EXERCISE DESCRIPTION:
Everything from the line with "At what coordinates" through the last line of the data below should be copied exactly, apart from the pictures.

DATA RECORDS:
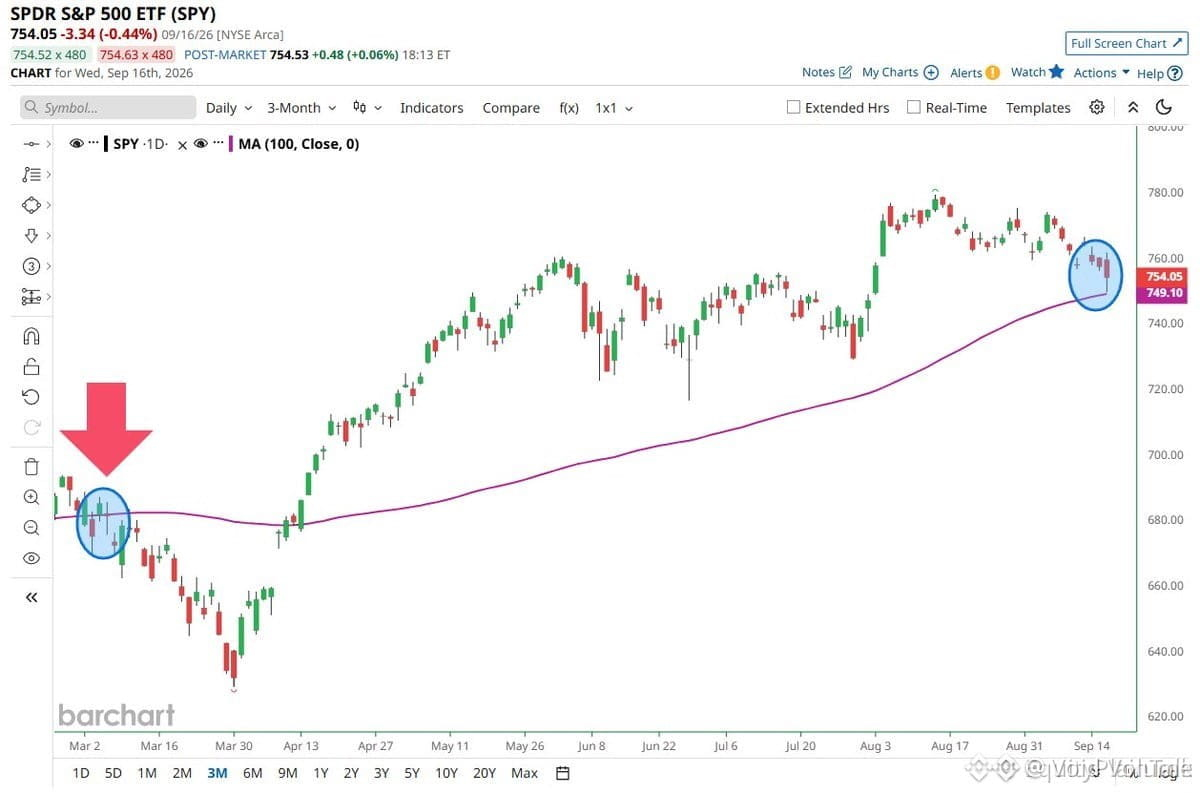Open the Actions dropdown menu
This screenshot has width=1200, height=793.
(1101, 72)
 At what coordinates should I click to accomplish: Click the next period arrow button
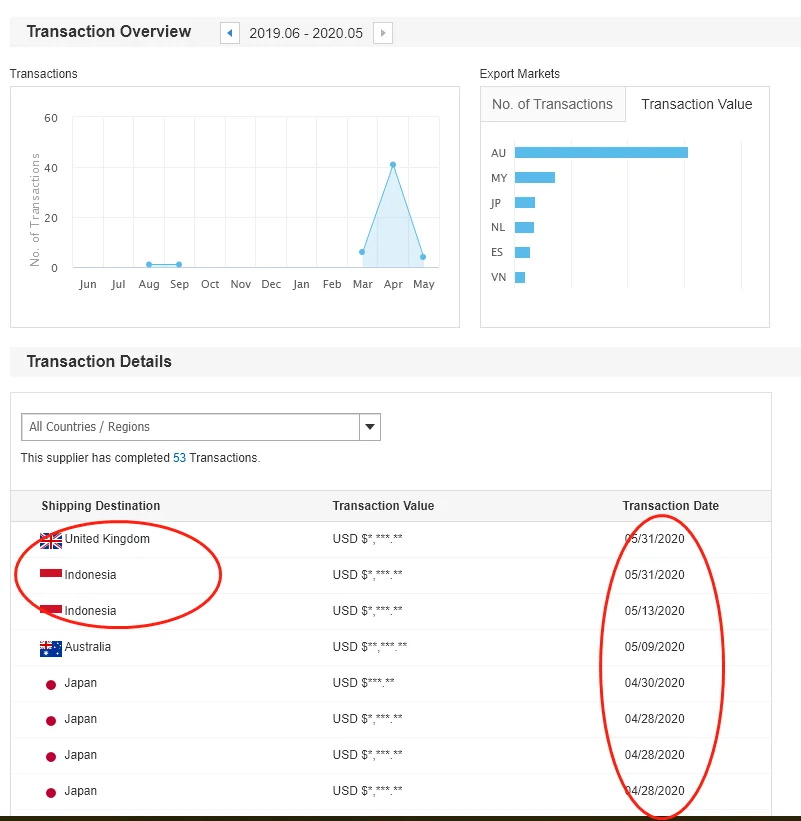click(383, 33)
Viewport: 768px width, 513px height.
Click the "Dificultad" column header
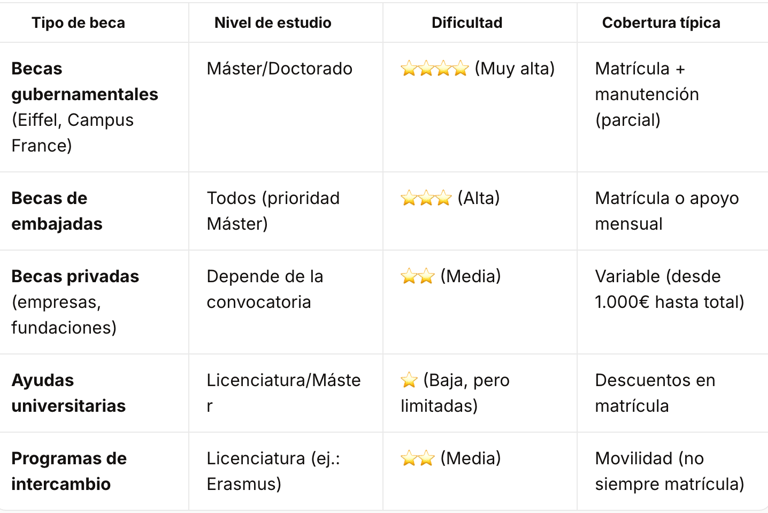click(467, 22)
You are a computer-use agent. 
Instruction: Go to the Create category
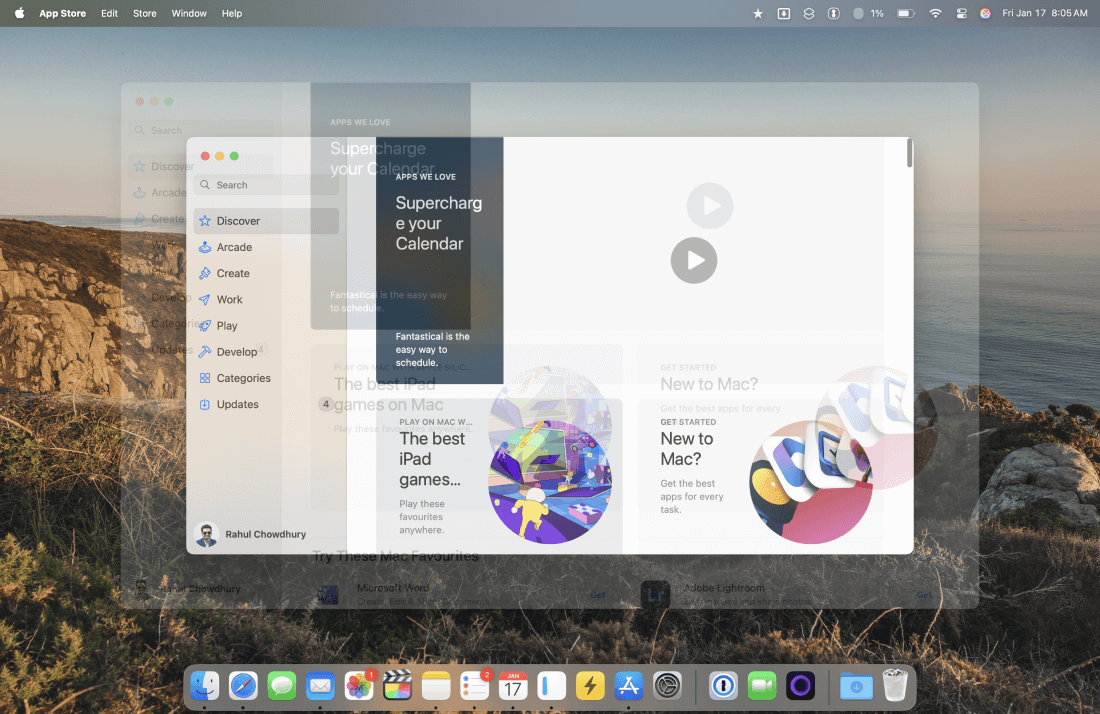[233, 273]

EXERCISE SOLUTION:
 At what coordinates should I click to accomplish: Click the next period arrow button
click(383, 33)
Viewport: 768px width, 513px height.
Click the "Dificultad" column header
click(467, 22)
You are a computer-use agent. 
Instruction: Go to the Create category
[233, 273]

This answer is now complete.